Row space and column space of $A^T A$ and $A A^T$

Question

Suppose we have a $n \times m$ rectangular matrix $A$ with row space $\text{row}(A)$ and column space $\text{col}(A)$.

What are the row spaces and the column spaces of $A^T A$ and $A A^T$?

Answer 1

Since $A^TA$ and $AA^T$ are symmetric, we have $$ \operatorname{row}(A^TA) = \operatorname{col}(A^TA) \\ \operatorname{row}(AA^T) = \operatorname{col}(AA^T) $$

Note that each column of $A^TA$ is in $\operatorname{row}(A)$, thus $\operatorname{row}(A^TA) = \operatorname{col}(A^TA) \subseteq \operatorname{row}(A)$. Since $\operatorname{rank}(A^TA) = \operatorname{rank}(A)$, thus in fact $$ \operatorname{row}(A^TA) = \operatorname{col}(A^TA) = \operatorname{row}(A) $$

A similar derivation shows that $$ \operatorname{row}(AA^T) = \operatorname{col}(AA^T) = \operatorname{col}(A) $$

Answer 2

If $Ax=0$, then $A^TAx=0$, which means $N(A)\subset N(A^TA)$, $N(A)$ is the null space of $A$.

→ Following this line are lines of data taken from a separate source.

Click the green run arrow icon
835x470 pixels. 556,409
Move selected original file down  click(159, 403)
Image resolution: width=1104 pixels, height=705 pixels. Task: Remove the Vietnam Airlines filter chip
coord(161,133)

On the other hand, if $A^TAx=0$, then $$ x^TA^TAx=0, \hspace{3 mm}\text{or} \hspace{3 mm} \|Ax\|=0 $$ which means $Ax=0$, and thus $$N(A^TA)\subset N(A) \hspace{3 mm}\text{and} \hspace{3 mm} N(A^TA)=N(A) $$ Since $\operatorname{rank}(A) = n-N(A)$, there is $$ \operatorname{rank}(A) = \operatorname{rank}(A^TA) $$

Suppose $A=[\alpha_1,\cdots,\alpha_n] \hspace{2 mm} (\alpha_i $ is the column vector of $A$), then $$ A^TA=A^T[\alpha_1,\cdots,\alpha_n]=[A^T\alpha_1,\cdots,A^T\alpha_n] $$

For each column of $A^TA$

\begin{align} A^T\alpha_i&=[\beta_1 \cdots \beta_n]\alpha_i \hspace{20 mm} (\beta_i \text{ is the column of } A^T \text{ and row of }A) \\ &=[\beta_1 \cdots \beta_n]\left[ \begin{array}{} a_{i1} \\ \vdots \\ a_{in} \\ \end{array} \right] \\ &=\sum \limits_{j=1}^{n}a_{ij}\beta_j \end{align}

So column of $A^TA$ is the linear combination of rows of $A$, or $$ \operatorname{col}(A^TA) =\operatorname{row}(A) $$

Obviously $\operatorname{rank}(A^T)=\operatorname{rank}(A)$, so $$ \operatorname{row}(A^TA) =\operatorname{col}(A^TA) =\operatorname{row}(A) $$

Similarly we have $$ \operatorname{row}(AA^T) =\operatorname{col}(AA^T) =\operatorname{row}(A^T)=\operatorname{col}(A) $$